Die Wirtschaftskrise, in der sich die Welt zur Zeit befindet, ist eine allesvernichtende Welle, die bislang vor nichts halt gemacht hat. Daran werden auch sinnlose Milliardeninvestitionen in sterbende Industrien oder ein Kniefall vor den Industrie-Lobbies nichts ändern.
Ein Opfer, über das wenig berichtet wird, ist dabei das österreichische Bundesheer, dem von ÖVP-Finanzminister Josef Pröll das Budget zusammengestrichen wird. Die Differenz zwischen Budget-Planung des Bundesheeres und des Finanzministeriums beträgt ca. 500 Millionen Euro.
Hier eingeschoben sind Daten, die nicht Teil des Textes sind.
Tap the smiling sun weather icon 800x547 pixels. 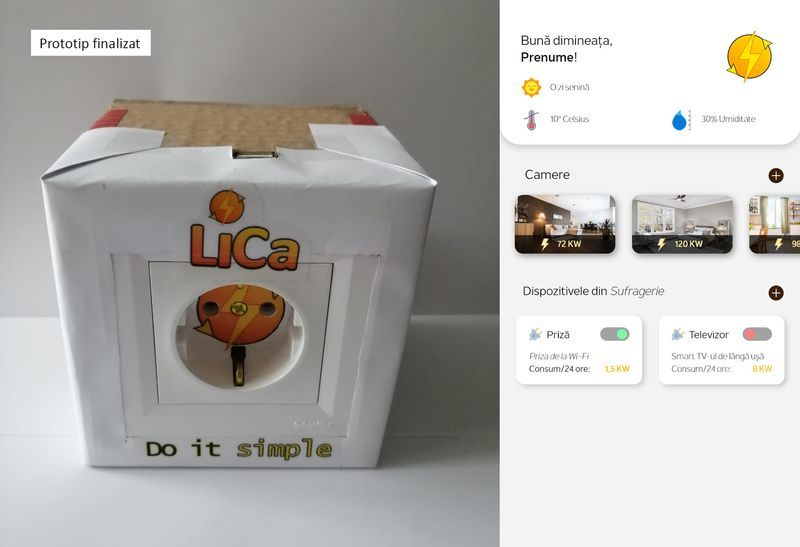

“Man darf das ja gar nicht zu laut sagen, aber: Hat man eigentlich bedacht, was das für Österreich bedeuten würde, wenn es in der Ukraine zu einem Bürgerkrieg kommt? Oder wenn Österreich Ziel von Terroranschlägen wird und der Ruf laut wird, dass sofort alle Kraftwerke und Staudämme vom Heer bewacht werden müssen? Da kann man nicht in ein paar Wochen wieder aufbauen, was man jetzt an Strukturen fahrlässig zusammenbrechen lässt!”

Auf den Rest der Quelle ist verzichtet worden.